The independent t-test is also called the two sample t-test, student’s t-test, or unpaired t-test. It’s an univariate test that tests for a significant difference between the mean of two independent (unrelated) groups.

The hypothesis being tested is:

  • Null hypothesis (H0): u1 = u2, which translates to the mean of sample 1 is equal to the mean of sample 2
  • Alternative hypothesis (HA): u1 ≠ u2, which translates to the mean of sample 1 is not equal to the mean of sample 2

To determine if there is a significant difference between two groups one must set a p-value before hand; if the test produces a p-value which is less than the set p-value then the test is said to be significant and that there is a significant difference between the two means. This means one rejects the null hypothesis in support of the alternative. Most commonly the p-value is set to 0.05.
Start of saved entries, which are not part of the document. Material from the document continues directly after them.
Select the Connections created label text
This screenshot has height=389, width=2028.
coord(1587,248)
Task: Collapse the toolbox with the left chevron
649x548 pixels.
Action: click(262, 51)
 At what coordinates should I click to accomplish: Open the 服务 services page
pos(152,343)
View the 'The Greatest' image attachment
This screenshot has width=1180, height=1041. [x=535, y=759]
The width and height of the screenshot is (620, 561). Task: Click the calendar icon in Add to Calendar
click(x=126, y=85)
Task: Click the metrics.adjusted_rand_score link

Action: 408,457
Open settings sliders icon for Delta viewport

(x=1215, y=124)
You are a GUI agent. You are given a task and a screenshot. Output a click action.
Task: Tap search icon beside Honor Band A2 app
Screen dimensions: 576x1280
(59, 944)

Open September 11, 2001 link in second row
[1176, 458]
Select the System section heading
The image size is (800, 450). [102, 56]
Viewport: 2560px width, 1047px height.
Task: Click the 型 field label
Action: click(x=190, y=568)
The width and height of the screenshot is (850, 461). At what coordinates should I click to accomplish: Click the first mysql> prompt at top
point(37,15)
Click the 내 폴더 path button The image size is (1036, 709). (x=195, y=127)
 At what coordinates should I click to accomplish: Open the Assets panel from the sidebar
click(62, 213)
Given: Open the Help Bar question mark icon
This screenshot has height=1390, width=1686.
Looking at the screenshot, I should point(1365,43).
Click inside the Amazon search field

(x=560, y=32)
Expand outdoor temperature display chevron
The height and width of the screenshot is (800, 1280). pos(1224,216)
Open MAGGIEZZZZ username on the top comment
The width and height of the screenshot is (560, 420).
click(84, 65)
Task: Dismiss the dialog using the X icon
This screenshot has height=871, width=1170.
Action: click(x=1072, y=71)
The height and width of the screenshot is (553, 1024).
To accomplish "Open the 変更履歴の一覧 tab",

Independent T-test Assumptions

Like every test, this inferential statistic test has assumptions. The assumptions that the data must meet in order for the test results to be valid are:

  • The samples are independently and randomly drawn
  • The distribution of the residuals between the two groups should follow the normal distribution
  • The variances between the two groups are equal

If any of these assumptions are violated then another test should be used. The dependent variable (outcome being measured) should be continuous which is measured on an interval or ratio scale.

Data used in this example

The data used in this example is from and was posted by the user Web IR. The link to the data set is here or can be downloaded from our GitHub to follow along in this example – code will be shown later.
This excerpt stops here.